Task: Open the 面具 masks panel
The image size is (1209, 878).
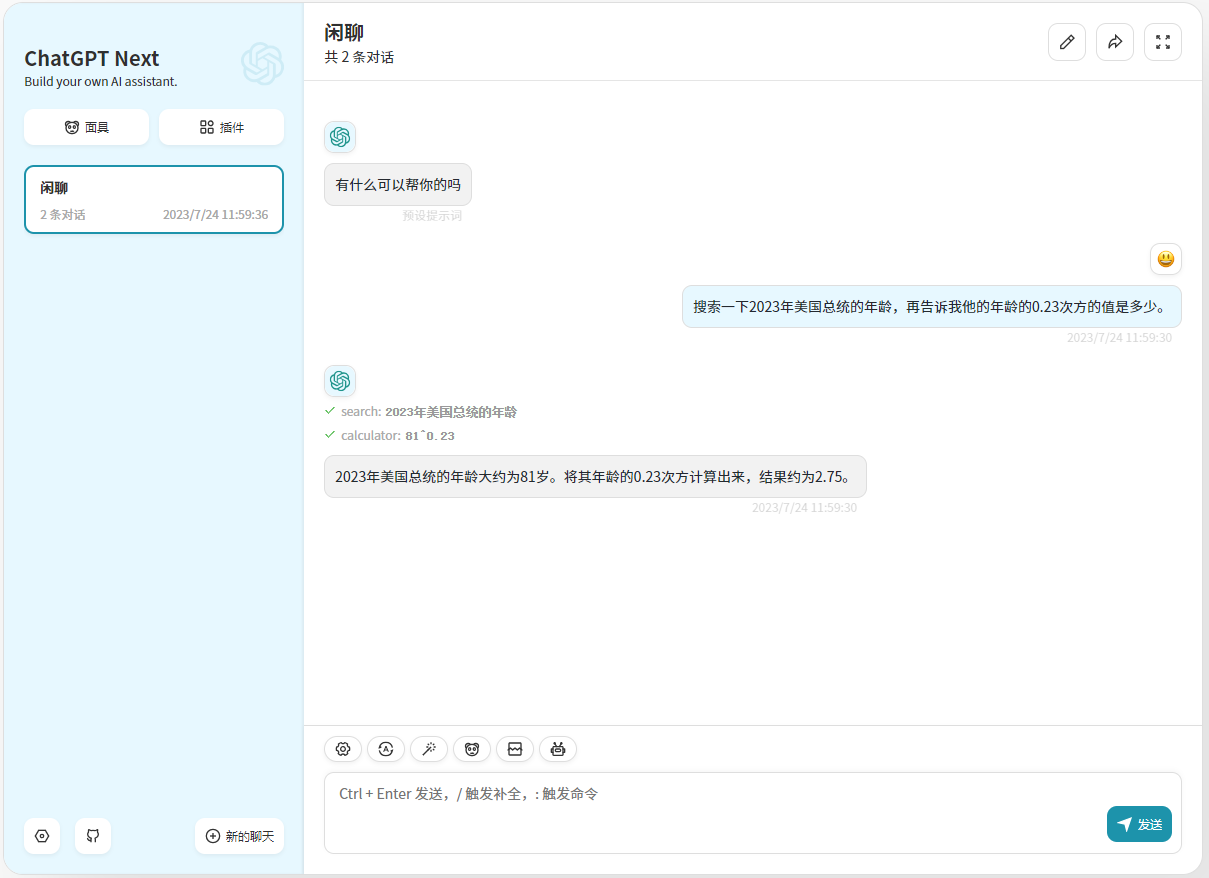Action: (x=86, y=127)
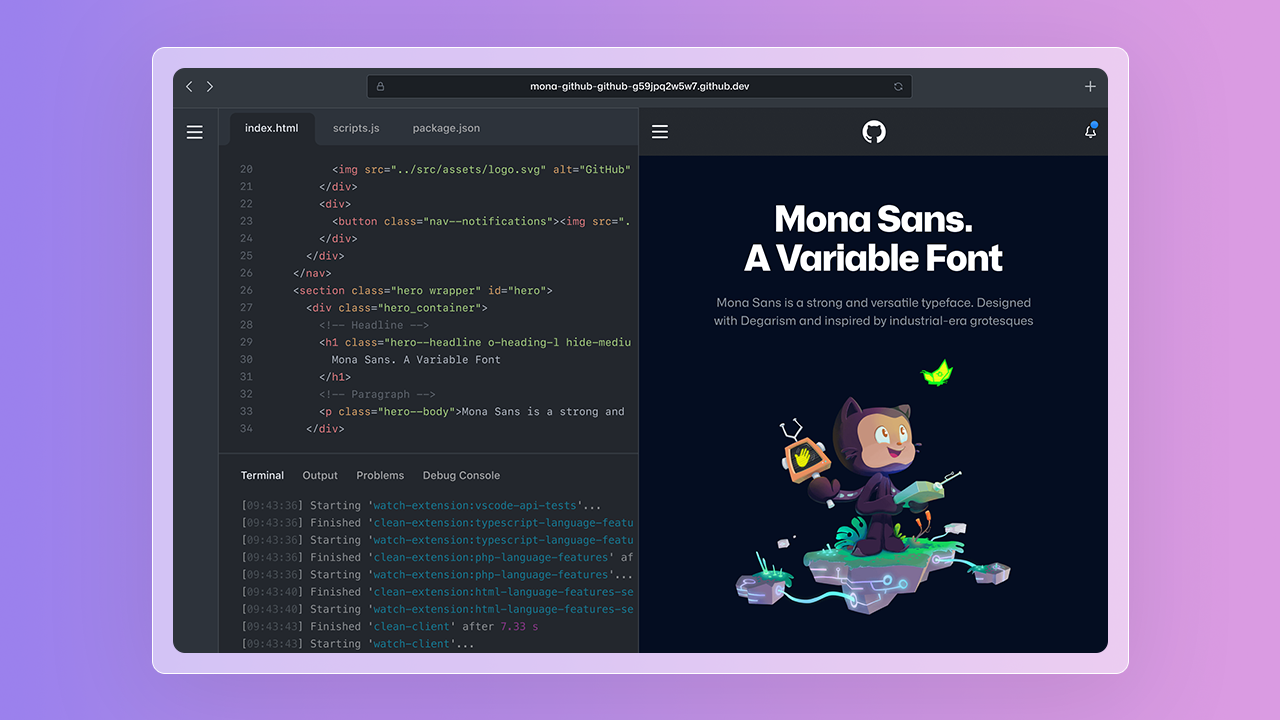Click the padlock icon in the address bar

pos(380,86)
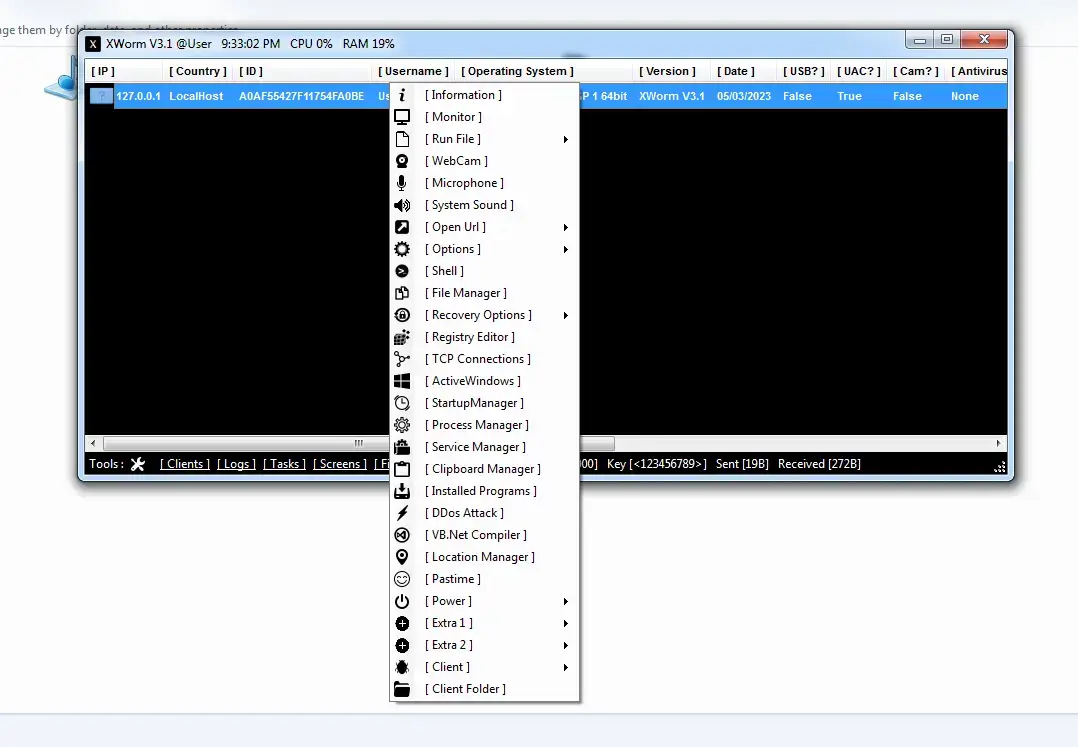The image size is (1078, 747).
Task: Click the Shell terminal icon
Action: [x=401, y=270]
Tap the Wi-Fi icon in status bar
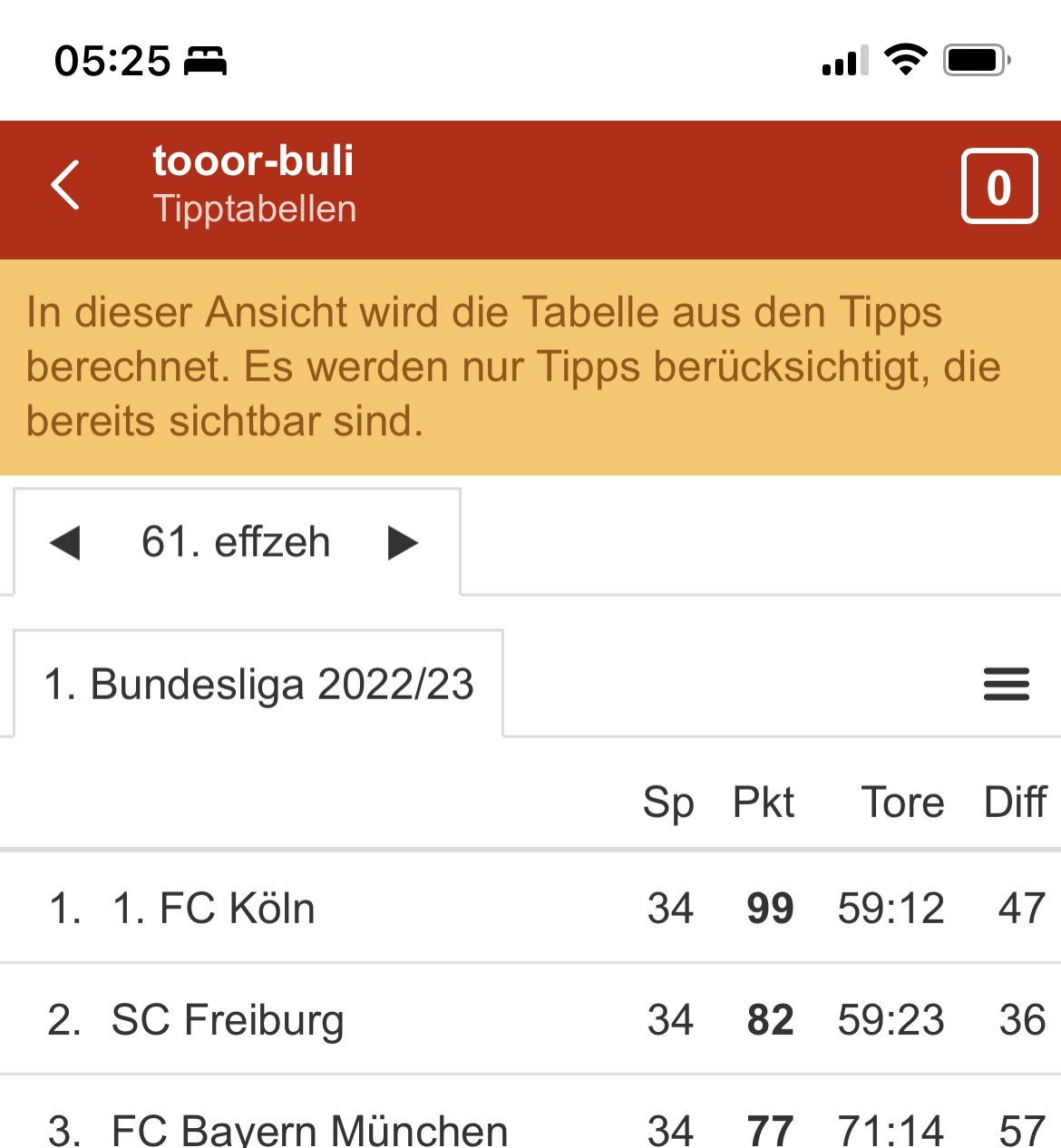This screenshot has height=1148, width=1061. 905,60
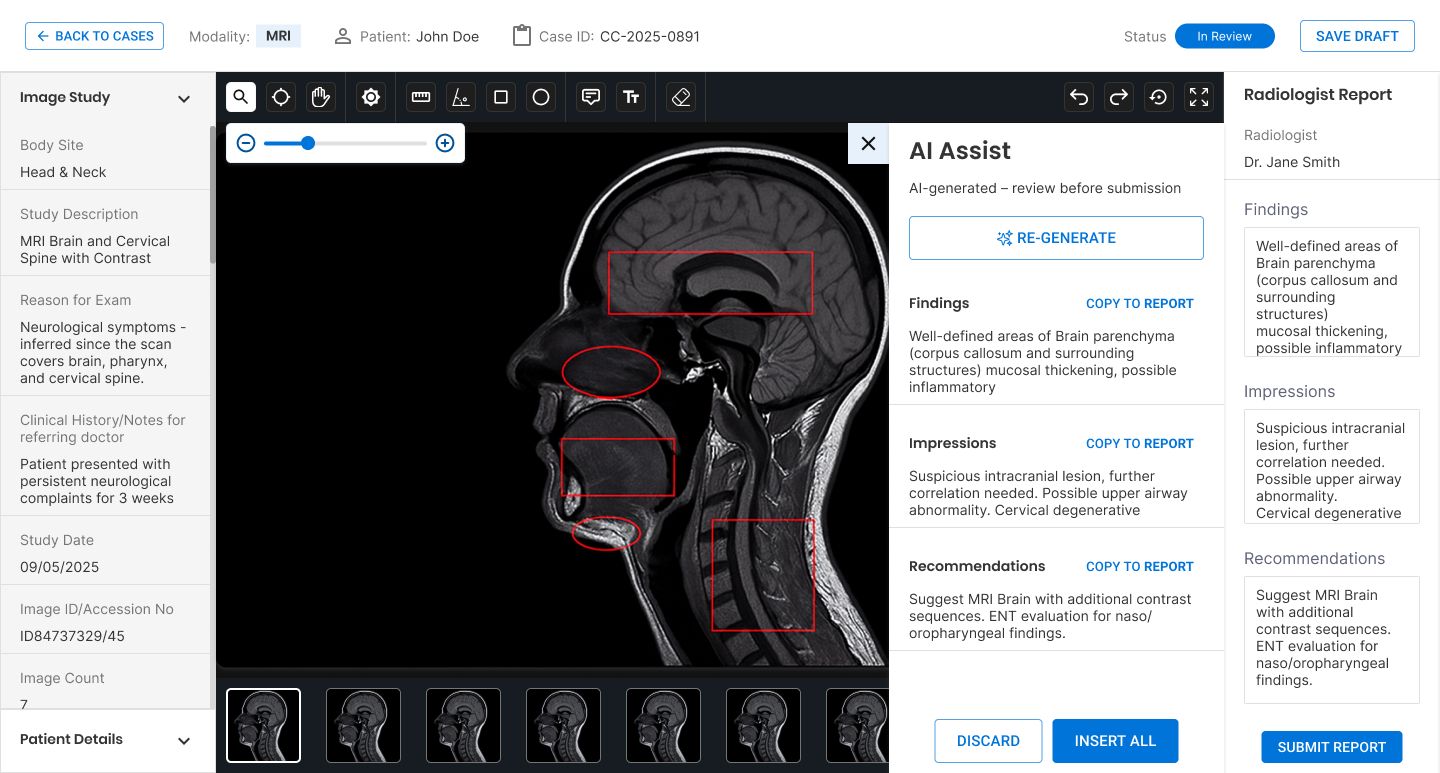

§ WHAT THE TASK ASKS: Output the material above exactly, without pictures.

§ RESULT OF THIS TASK:
Task: Open the 面具 masks panel
The image size is (1209, 878).
Action: (x=86, y=127)
Click the padlock icon in the address bar

pos(380,86)
The image size is (1078, 747).
Task: Click the Shell terminal icon
Action: [x=401, y=270]
Tap the Wi-Fi icon in status bar
This screenshot has height=1148, width=1061. 905,60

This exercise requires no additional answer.